Serial femtosecond crystallography of soluble proteins in lipidic cubic phase.
Fromme, R., Ishchenko, A., Metz, M., Chowdhury, S.R., Basu, S., Boutet, S., Fromme, P., White, T.A., Barty, A., Spence, J.C., Weierstall, U., Liu, W., Cherezov, V.(2015) IUCrJ 2: 545-551
- PubMed: 26306196 
- DOI: https://doi.org/10.1107/S2052252515013160
- Primary Citation of Related Structures:  
3L0F, 4ZIZ - PubMed Abstract: 
Serial femtosecond crystallography (SFX) at X-ray free-electron lasers (XFELs) enables high-resolution protein structure determination using micrometre-sized crystals at room temperature with minimal effects from radiation damage. SFX requires a steady supply of microcrystals intersecting the XFEL beam at random orientations.
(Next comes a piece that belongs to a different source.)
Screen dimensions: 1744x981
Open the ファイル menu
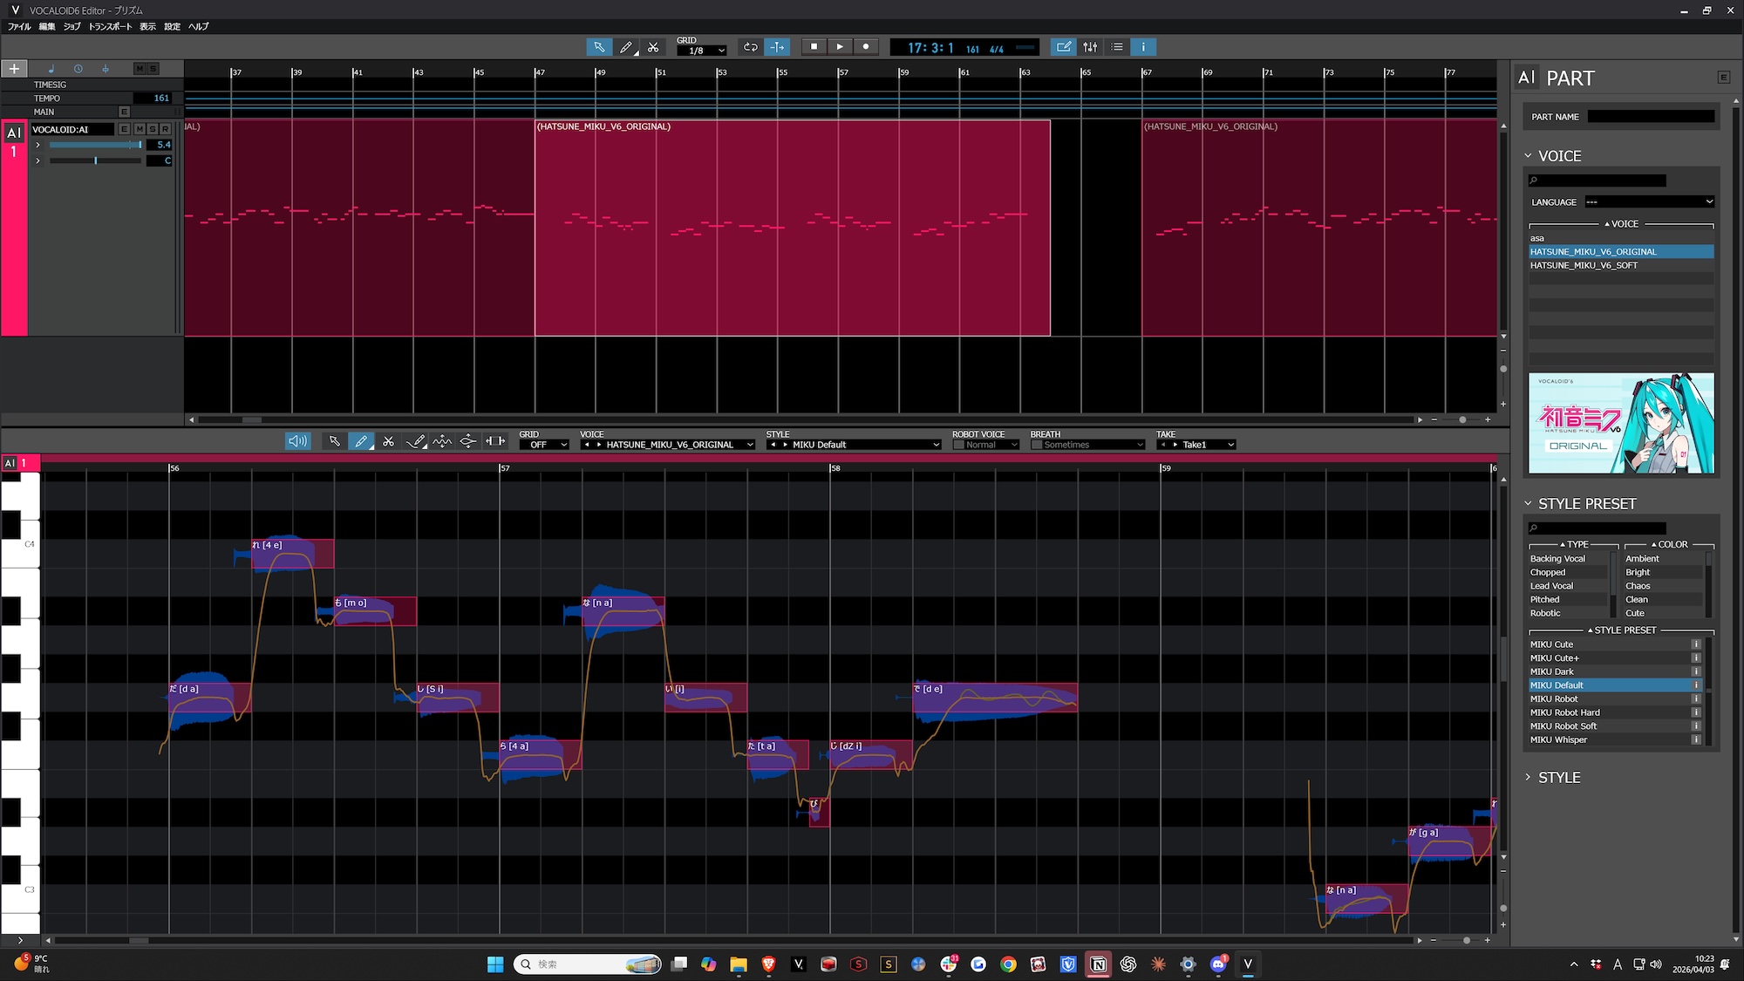(19, 27)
An LCP-SFX method has recently been introduced in which microcrystals of membrane proteins are grown and delivered for SFX data collection inside a gel-like membrane-mimetic matrix, known as lipidic cubic phase (LCP), using a special LCP microextrusion injector. Here, it is demonstrated that LCP can also be used as a suitable carrier medium for microcrystals of soluble proteins, enabling a dramatic reduction in the amount of crystallized protein required for data collection compared with crystals delivered by liquid injectors. High-quality LCP-SFX data sets were collected for two soluble proteins, lysozyme and phycocyanin, using less than 0.1?mg of each protein.
Organizational Affiliation: 
Center for Applied Structural Discovery at the Biodesign Institute, Department of Chemistry and Biochemistry, Arizona State University , 727 East Tyler Street, Tempe, AZ 85287, USA.